## Exercise directions
What follows is a block of records; restate each one word for word.

(Dataset extract)

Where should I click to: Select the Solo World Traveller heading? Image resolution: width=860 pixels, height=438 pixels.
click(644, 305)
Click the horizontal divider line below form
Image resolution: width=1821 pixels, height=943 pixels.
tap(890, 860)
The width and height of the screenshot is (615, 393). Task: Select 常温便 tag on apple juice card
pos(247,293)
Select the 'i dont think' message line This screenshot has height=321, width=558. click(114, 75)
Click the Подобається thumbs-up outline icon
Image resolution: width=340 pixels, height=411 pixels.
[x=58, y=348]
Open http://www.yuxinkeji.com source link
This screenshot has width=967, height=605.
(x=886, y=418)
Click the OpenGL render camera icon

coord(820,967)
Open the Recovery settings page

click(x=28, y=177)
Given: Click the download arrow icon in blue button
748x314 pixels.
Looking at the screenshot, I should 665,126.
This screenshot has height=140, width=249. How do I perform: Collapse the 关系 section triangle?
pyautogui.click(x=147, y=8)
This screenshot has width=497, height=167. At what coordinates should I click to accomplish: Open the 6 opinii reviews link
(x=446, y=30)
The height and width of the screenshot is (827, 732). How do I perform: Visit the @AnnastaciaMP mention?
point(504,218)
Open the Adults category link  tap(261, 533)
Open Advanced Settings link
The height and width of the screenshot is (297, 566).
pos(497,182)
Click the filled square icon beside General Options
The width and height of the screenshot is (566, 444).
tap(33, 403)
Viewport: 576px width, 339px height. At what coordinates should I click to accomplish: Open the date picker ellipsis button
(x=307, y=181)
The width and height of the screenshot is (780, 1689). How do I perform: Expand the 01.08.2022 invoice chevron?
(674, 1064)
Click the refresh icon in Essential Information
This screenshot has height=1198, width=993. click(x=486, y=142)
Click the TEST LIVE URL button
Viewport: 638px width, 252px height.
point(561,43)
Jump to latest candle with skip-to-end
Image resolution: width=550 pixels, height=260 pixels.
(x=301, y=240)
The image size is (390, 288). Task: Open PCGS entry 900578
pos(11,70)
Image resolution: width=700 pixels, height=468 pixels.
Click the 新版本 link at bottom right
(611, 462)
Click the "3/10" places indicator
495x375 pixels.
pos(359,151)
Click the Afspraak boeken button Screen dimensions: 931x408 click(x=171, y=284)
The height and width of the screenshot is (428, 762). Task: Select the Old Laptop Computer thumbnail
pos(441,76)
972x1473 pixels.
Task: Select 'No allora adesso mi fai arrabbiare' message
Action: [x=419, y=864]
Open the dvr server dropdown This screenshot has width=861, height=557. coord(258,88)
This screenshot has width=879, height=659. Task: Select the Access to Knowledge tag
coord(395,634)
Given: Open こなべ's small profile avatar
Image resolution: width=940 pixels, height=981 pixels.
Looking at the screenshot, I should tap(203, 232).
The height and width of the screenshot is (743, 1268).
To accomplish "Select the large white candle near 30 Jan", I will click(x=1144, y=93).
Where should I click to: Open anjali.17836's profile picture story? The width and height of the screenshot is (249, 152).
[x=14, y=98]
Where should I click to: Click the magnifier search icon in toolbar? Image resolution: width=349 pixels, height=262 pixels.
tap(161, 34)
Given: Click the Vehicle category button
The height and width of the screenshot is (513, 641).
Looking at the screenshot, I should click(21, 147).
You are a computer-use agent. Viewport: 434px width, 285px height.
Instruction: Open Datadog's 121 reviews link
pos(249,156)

(End Dataset extract)

## Result below
Where should I click to: Select the Solo World Traveller heading? Image resolution: width=860 pixels, height=438 pixels.
click(644, 305)
Click the horizontal divider line below form
Image resolution: width=1821 pixels, height=943 pixels.
tap(890, 860)
The width and height of the screenshot is (615, 393). Task: Select 常温便 tag on apple juice card
pos(247,293)
Select the 'i dont think' message line This screenshot has height=321, width=558. click(114, 75)
Click the Подобається thumbs-up outline icon
Image resolution: width=340 pixels, height=411 pixels.
[x=58, y=348]
Open http://www.yuxinkeji.com source link
This screenshot has width=967, height=605.
(x=886, y=418)
Click the OpenGL render camera icon

coord(820,967)
Open the Recovery settings page

click(x=28, y=177)
Given: Click the download arrow icon in blue button
748x314 pixels.
Looking at the screenshot, I should 665,126.
This screenshot has height=140, width=249. How do I perform: Collapse the 关系 section triangle?
pyautogui.click(x=147, y=8)
This screenshot has width=497, height=167. At what coordinates should I click to accomplish: Open the 6 opinii reviews link
(x=446, y=30)
The height and width of the screenshot is (827, 732). How do I perform: Visit the @AnnastaciaMP mention?
point(504,218)
Open the Adults category link  tap(261, 533)
Open Advanced Settings link
The height and width of the screenshot is (297, 566).
pos(497,182)
Click the filled square icon beside General Options
The width and height of the screenshot is (566, 444).
tap(33, 403)
Viewport: 576px width, 339px height. At what coordinates should I click to accomplish: Open the date picker ellipsis button
(x=307, y=181)
The width and height of the screenshot is (780, 1689). How do I perform: Expand the 01.08.2022 invoice chevron?
(674, 1064)
Click the refresh icon in Essential Information
This screenshot has height=1198, width=993. click(x=486, y=142)
Click the TEST LIVE URL button
Viewport: 638px width, 252px height.
point(561,43)
Jump to latest candle with skip-to-end
Image resolution: width=550 pixels, height=260 pixels.
(x=301, y=240)
The image size is (390, 288). Task: Open PCGS entry 900578
pos(11,70)
Image resolution: width=700 pixels, height=468 pixels.
Click the 新版本 link at bottom right
(611, 462)
Click the "3/10" places indicator
495x375 pixels.
pos(359,151)
Click the Afspraak boeken button Screen dimensions: 931x408 click(x=171, y=284)
The height and width of the screenshot is (428, 762). Task: Select the Old Laptop Computer thumbnail
pos(441,76)
972x1473 pixels.
Task: Select 'No allora adesso mi fai arrabbiare' message
Action: [x=419, y=864]
Open the dvr server dropdown This screenshot has width=861, height=557. coord(258,88)
This screenshot has width=879, height=659. Task: Select the Access to Knowledge tag
coord(395,634)
Given: Open こなべ's small profile avatar
Image resolution: width=940 pixels, height=981 pixels.
Looking at the screenshot, I should tap(203, 232).
The height and width of the screenshot is (743, 1268).
To accomplish "Select the large white candle near 30 Jan", I will click(x=1144, y=93).
Where should I click to: Open anjali.17836's profile picture story? The width and height of the screenshot is (249, 152).
[x=14, y=98]
Where should I click to: Click the magnifier search icon in toolbar? Image resolution: width=349 pixels, height=262 pixels.
tap(161, 34)
Given: Click the Vehicle category button
The height and width of the screenshot is (513, 641).
Looking at the screenshot, I should click(21, 147).
You are a computer-use agent. Viewport: 434px width, 285px height.
Instruction: Open Datadog's 121 reviews link
pos(249,156)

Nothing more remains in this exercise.